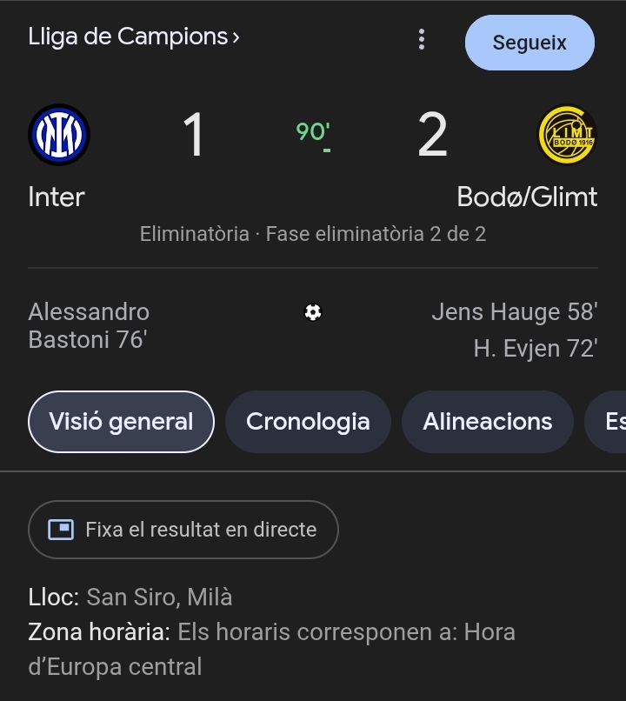Open the Inter team name link
This screenshot has height=701, width=626.
(x=57, y=197)
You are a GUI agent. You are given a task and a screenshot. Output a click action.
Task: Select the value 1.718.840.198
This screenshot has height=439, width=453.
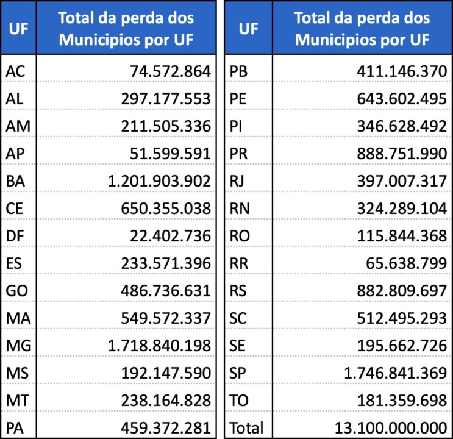pos(159,346)
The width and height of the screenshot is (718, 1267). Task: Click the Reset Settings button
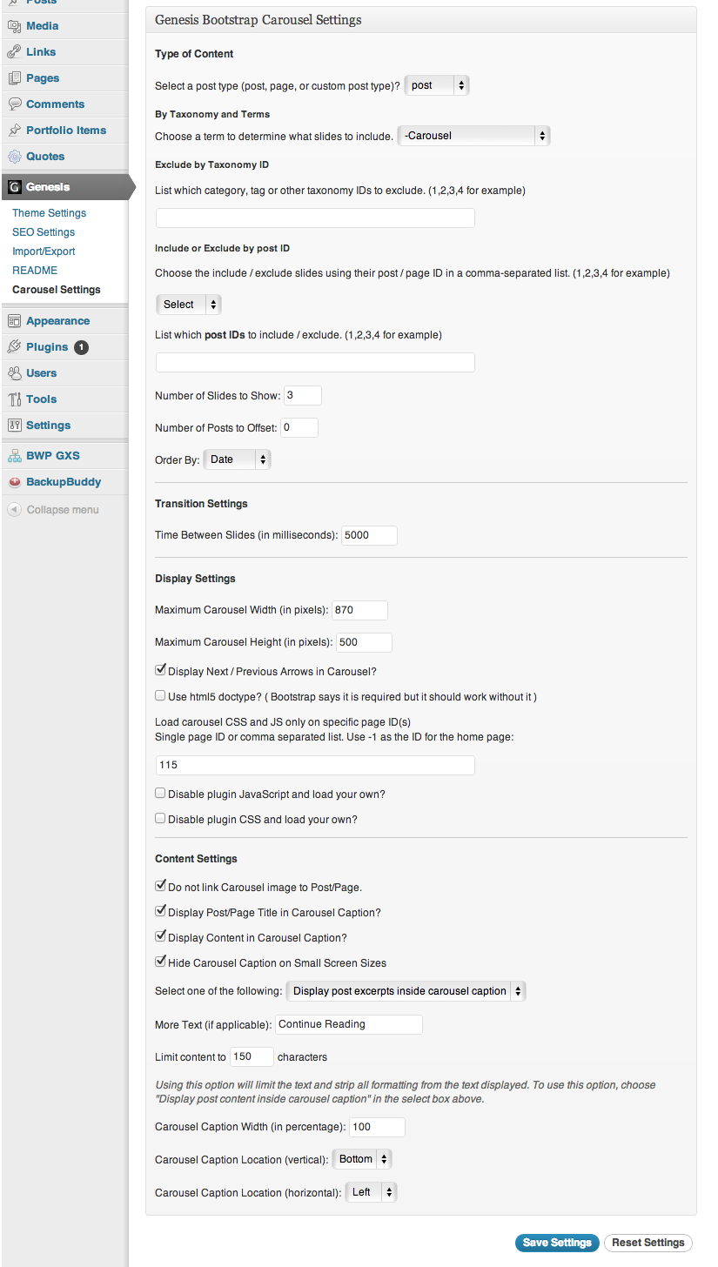tap(648, 1243)
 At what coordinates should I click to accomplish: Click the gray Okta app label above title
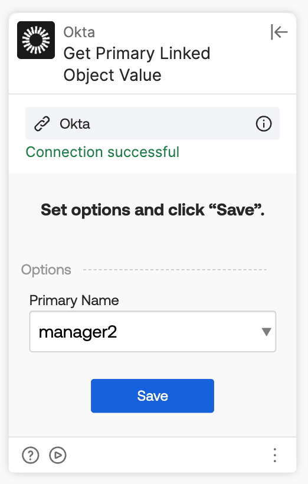(x=79, y=32)
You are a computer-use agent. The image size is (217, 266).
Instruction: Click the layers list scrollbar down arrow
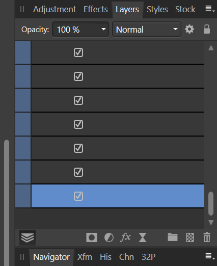point(211,223)
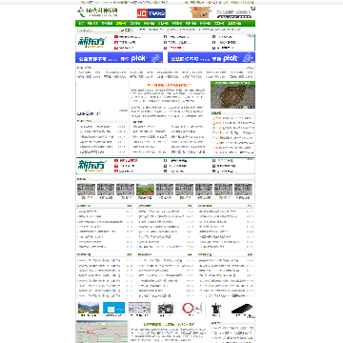Open the left-hand blue pick banner
The width and height of the screenshot is (343, 343).
pos(119,57)
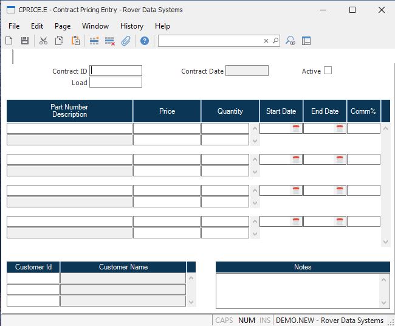Click the paperclip attachments icon

click(126, 41)
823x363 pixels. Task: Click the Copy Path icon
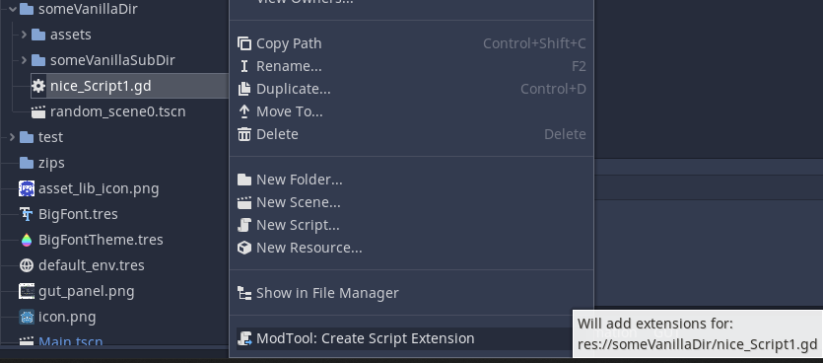click(244, 43)
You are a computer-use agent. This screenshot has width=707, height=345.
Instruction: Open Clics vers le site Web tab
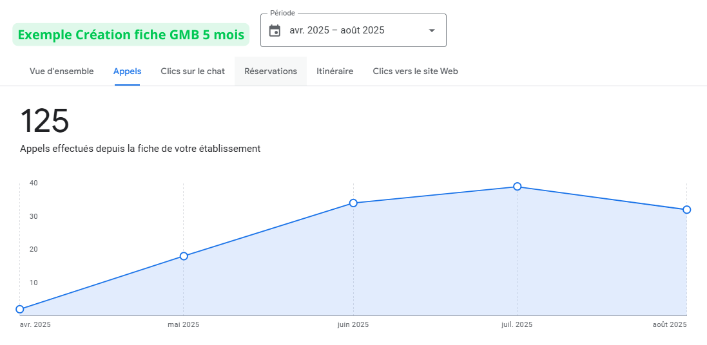415,71
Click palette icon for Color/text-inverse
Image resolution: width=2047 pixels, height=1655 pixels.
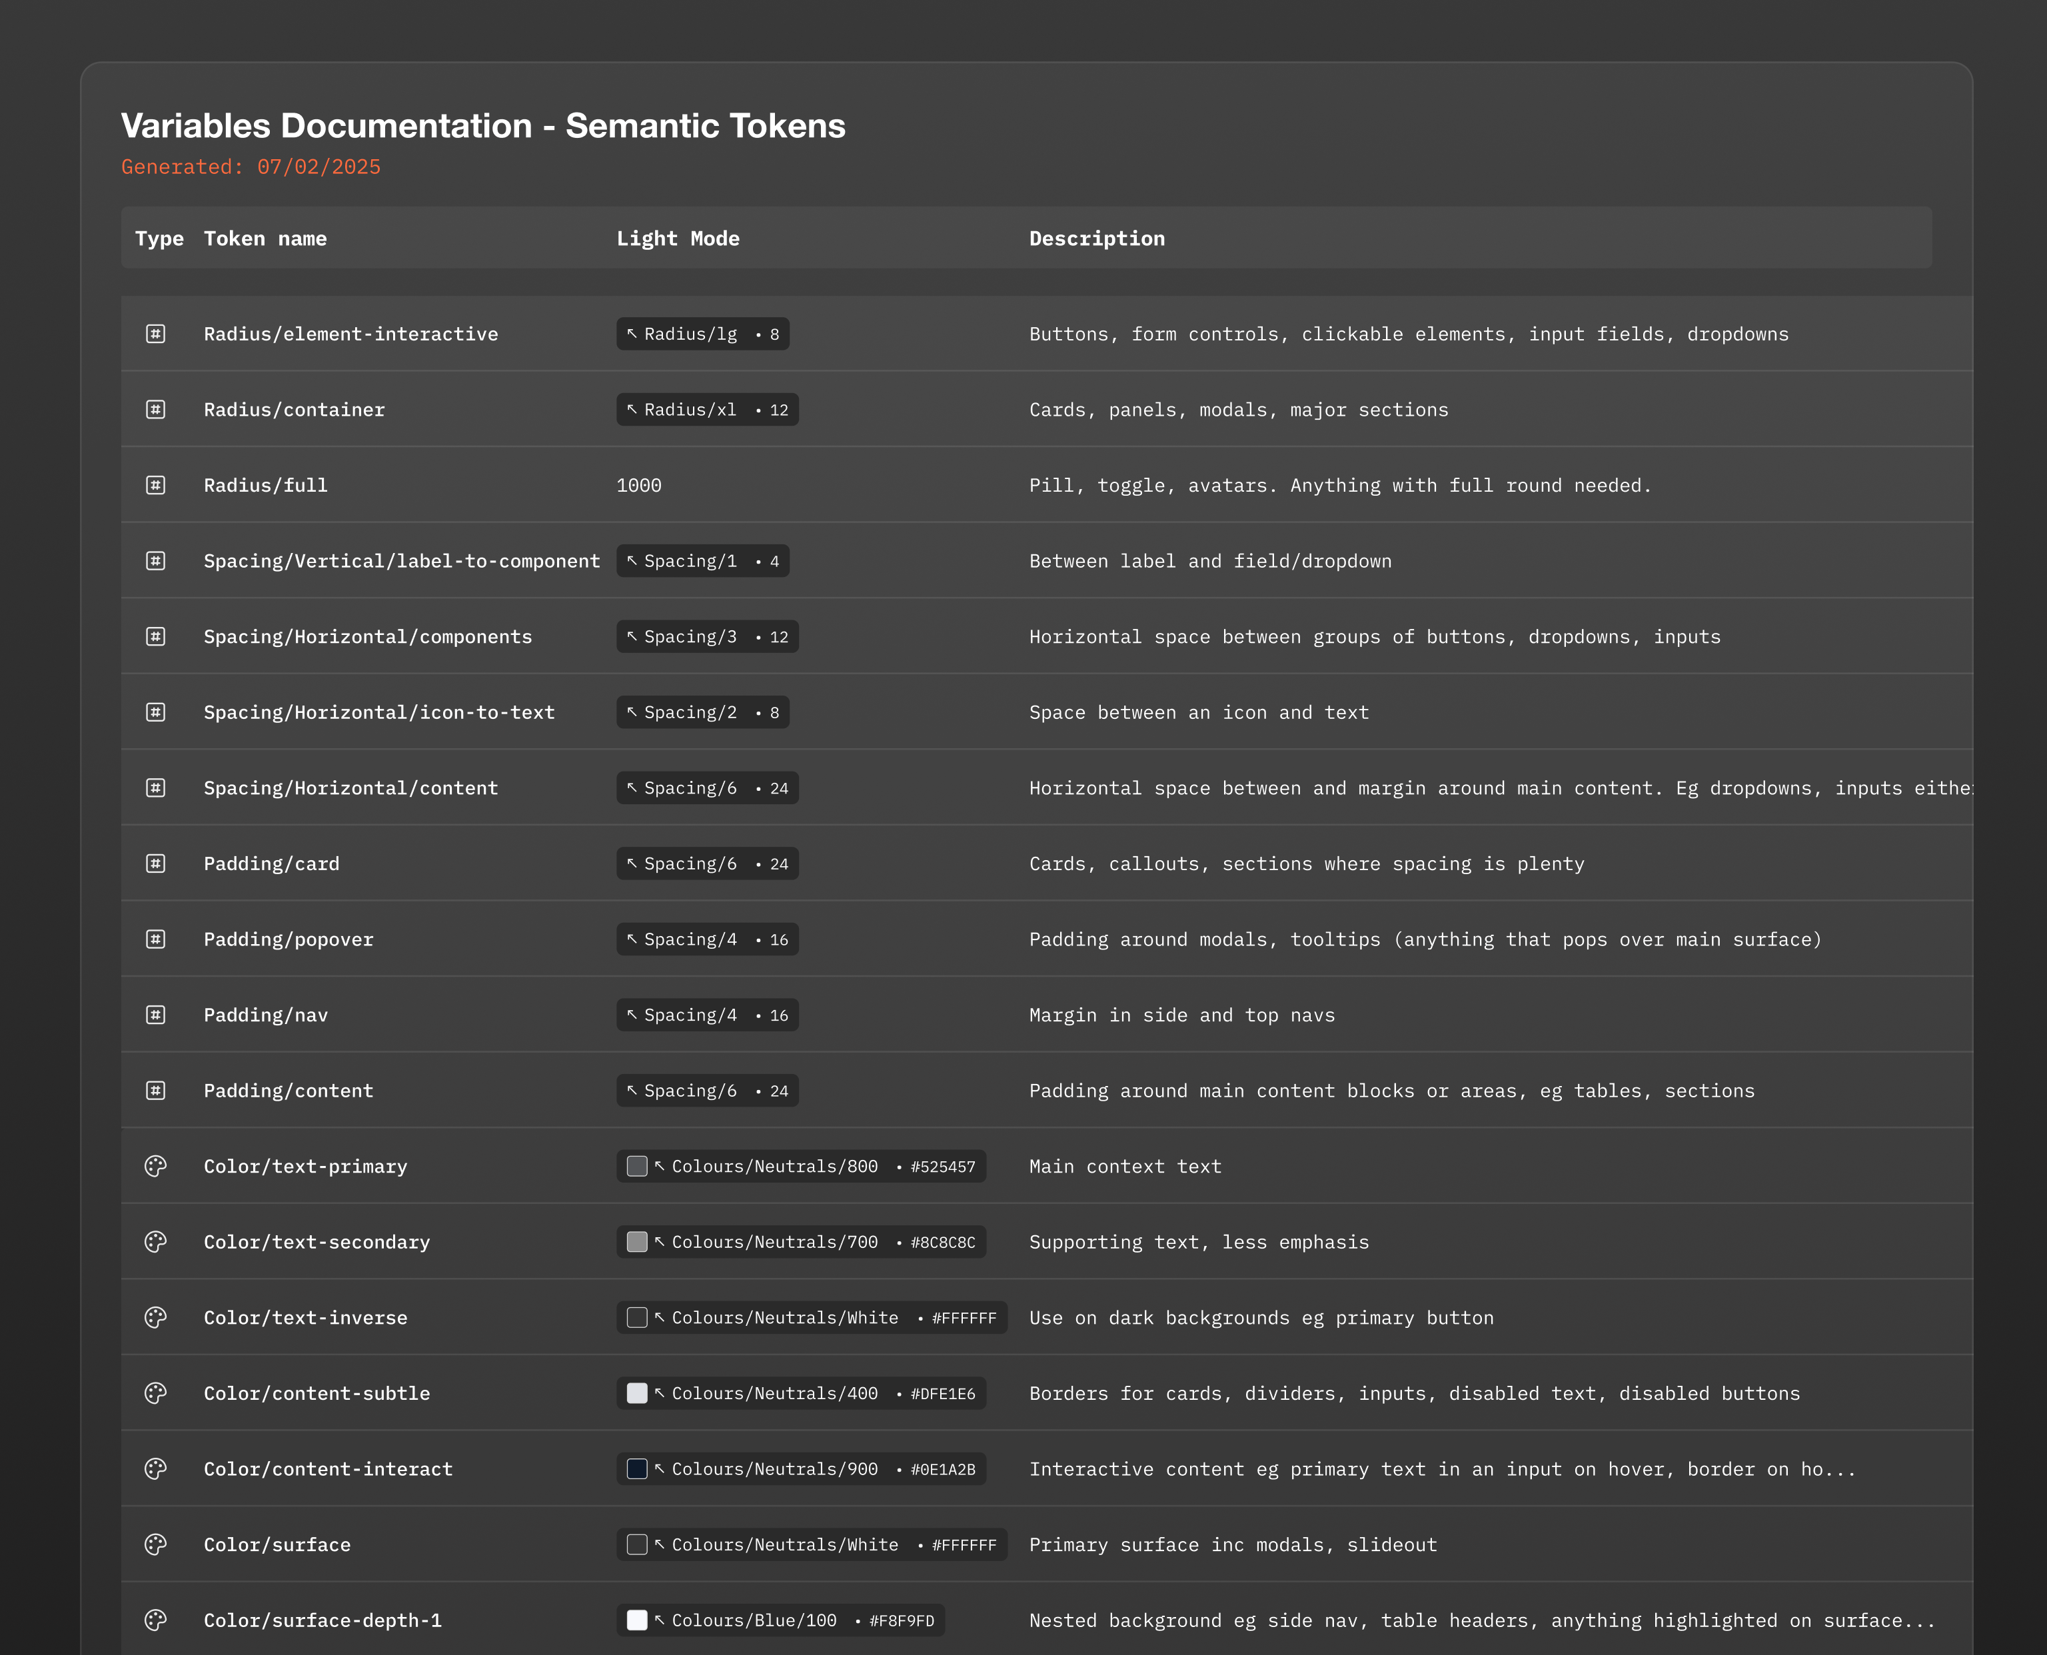155,1318
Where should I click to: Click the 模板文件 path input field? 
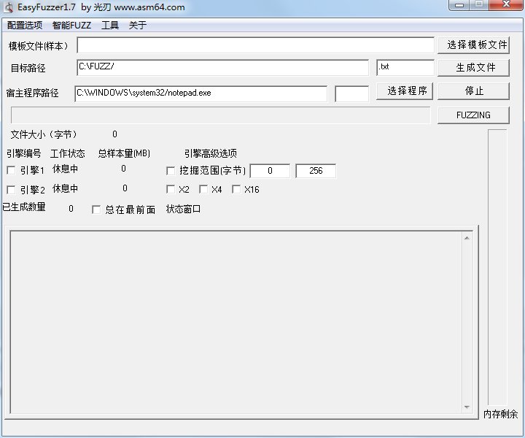[x=255, y=45]
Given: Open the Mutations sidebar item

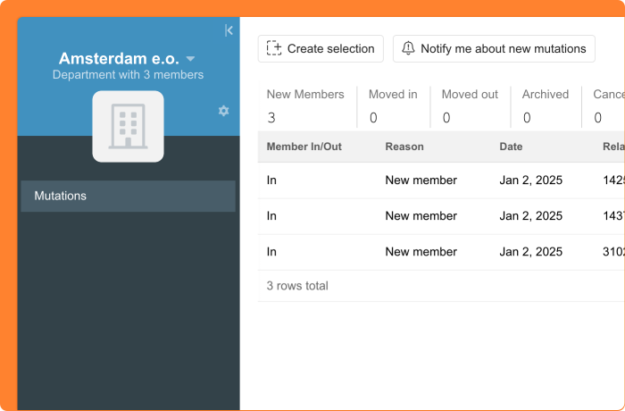Looking at the screenshot, I should pyautogui.click(x=128, y=196).
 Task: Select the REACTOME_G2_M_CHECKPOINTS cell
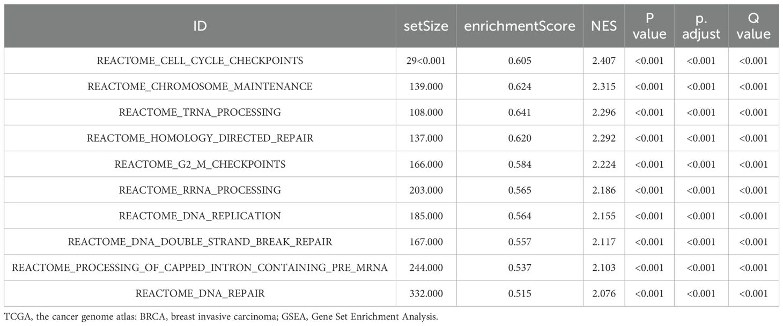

What is asked: Rewrite the items above as a JSON list of strings, with one string per line and blank lines skipped. Leave the pictures out of your answer.

Result of the task:
[
  "Open the Inter team name link",
  "This screenshot has height=701, width=626.",
  "(x=57, y=197)",
  "You are a GUI agent. You are given a task and a screenshot. Output a click action.",
  "Task: Select the value 1.718.840.198",
  "This screenshot has height=439, width=453.",
  "pos(159,346)",
  "The width and height of the screenshot is (718, 1267). Task: Click the Reset Settings button",
  "tap(648, 1243)",
  " At what coordinates should I click to accomplish: Click the gray Okta app label above title",
  "(x=79, y=32)",
  "You are a computer-use agent. The image size is (217, 266).",
  "Instruction: Click the layers list scrollbar down arrow",
  "point(211,223)",
  "Open the left-hand blue pick banner",
  "The width and height of the screenshot is (343, 343).",
  "pos(119,57)",
  "Click the paperclip attachments icon",
  "click(126, 41)",
  "823x363 pixels. Task: Click the Copy Path icon",
  "click(244, 43)",
  "You are a computer-use agent. This screenshot has width=707, height=345.",
  "Instruction: Open Clics vers le site Web tab",
  "415,71",
  "Click palette icon for Color/text-inverse",
  "Image resolution: width=2047 pixels, height=1655 pixels.",
  "155,1318",
  "Where should I click to: Click the 模板文件 path input field? ",
  "[x=255, y=45]",
  "Given: Open the Mutations sidebar item",
  "Looking at the screenshot, I should pyautogui.click(x=128, y=196).",
  " Task: Select the REACTOME_G2_M_CHECKPOINTS cell"
]